WORK REQUIRED
From the line with "Screen dimensions: 980x477" to the line with "Given: Choose the Consultation radio option", retype each line exactly as it stands in the records below, but skip the pictures.

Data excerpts
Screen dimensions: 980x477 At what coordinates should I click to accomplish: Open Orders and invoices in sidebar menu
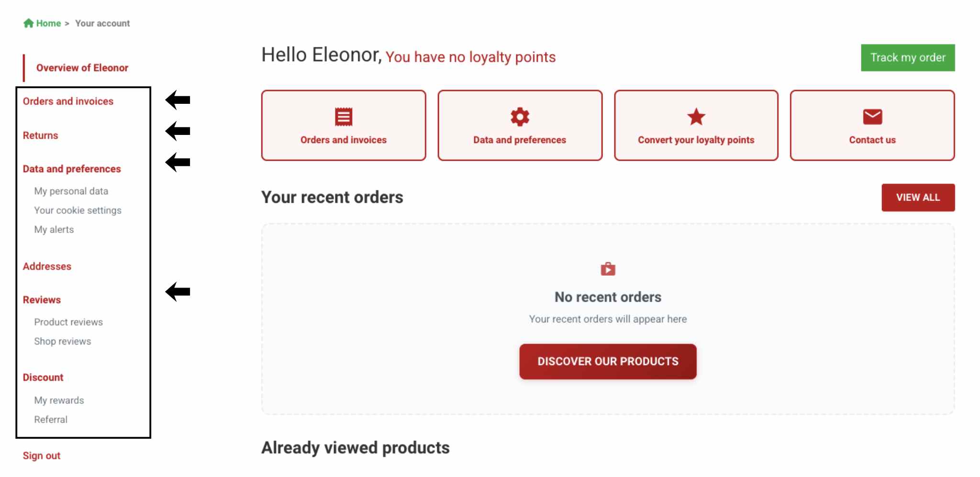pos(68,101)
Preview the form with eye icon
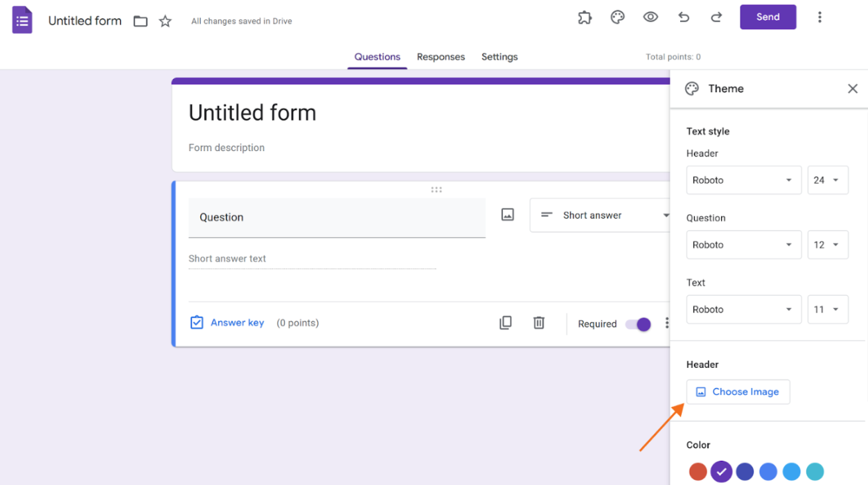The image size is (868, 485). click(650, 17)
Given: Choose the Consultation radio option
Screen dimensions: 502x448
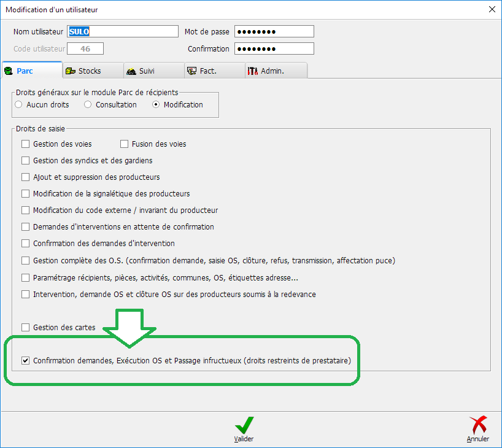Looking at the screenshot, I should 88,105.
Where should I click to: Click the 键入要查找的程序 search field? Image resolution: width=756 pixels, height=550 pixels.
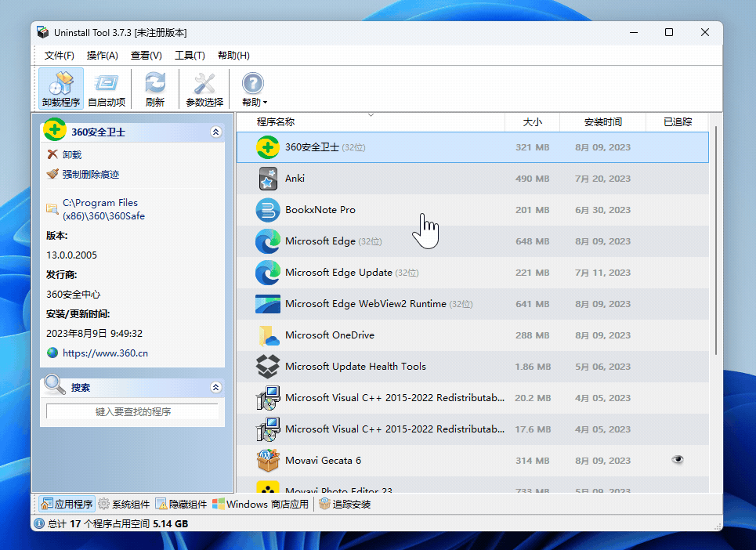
* * *
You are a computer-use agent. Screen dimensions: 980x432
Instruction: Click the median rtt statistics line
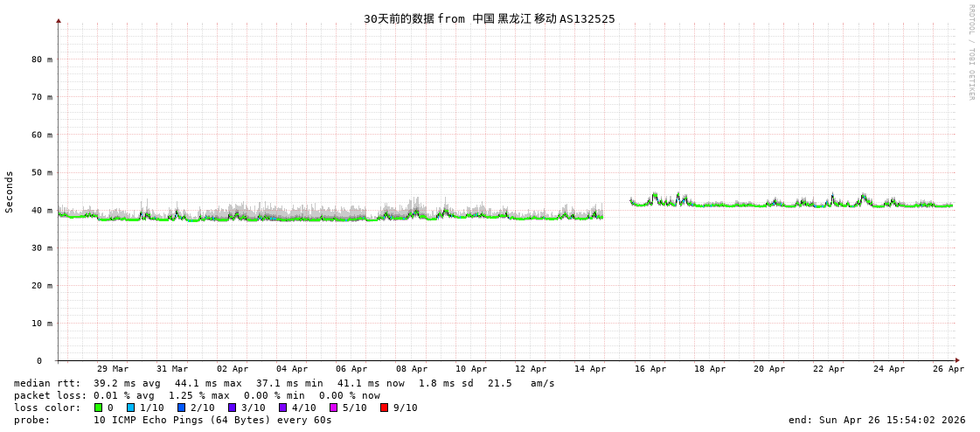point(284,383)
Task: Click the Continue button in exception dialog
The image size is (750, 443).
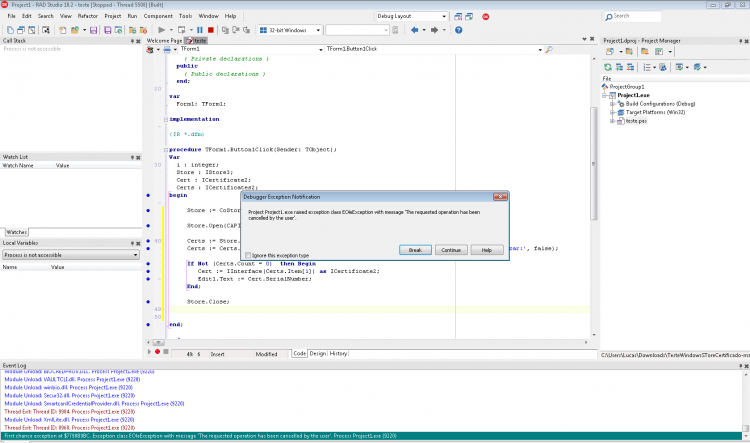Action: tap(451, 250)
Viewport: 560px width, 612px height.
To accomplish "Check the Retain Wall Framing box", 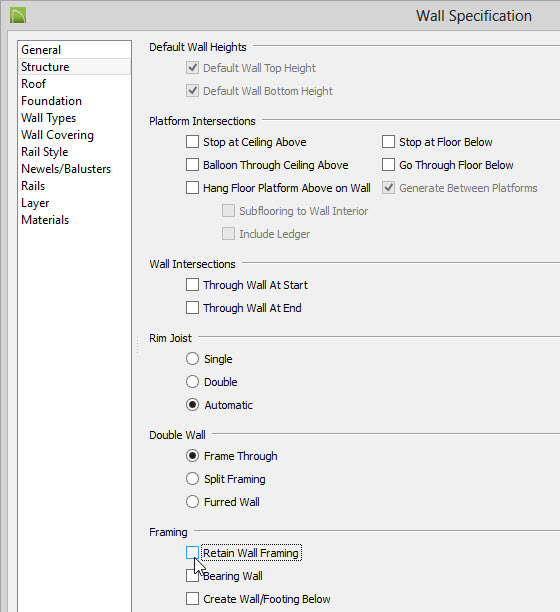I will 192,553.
==
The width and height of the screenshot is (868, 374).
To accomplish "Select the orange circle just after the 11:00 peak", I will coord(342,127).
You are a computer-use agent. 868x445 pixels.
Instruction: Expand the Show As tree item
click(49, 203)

RESULT
Screen dimensions: 980x477 At what coordinates should I click to accomplish: Open Orders and invoices in sidebar menu
pos(68,101)
Preview the form with eye icon
The image size is (868, 485). click(650, 17)
Given: Choose the Consultation radio option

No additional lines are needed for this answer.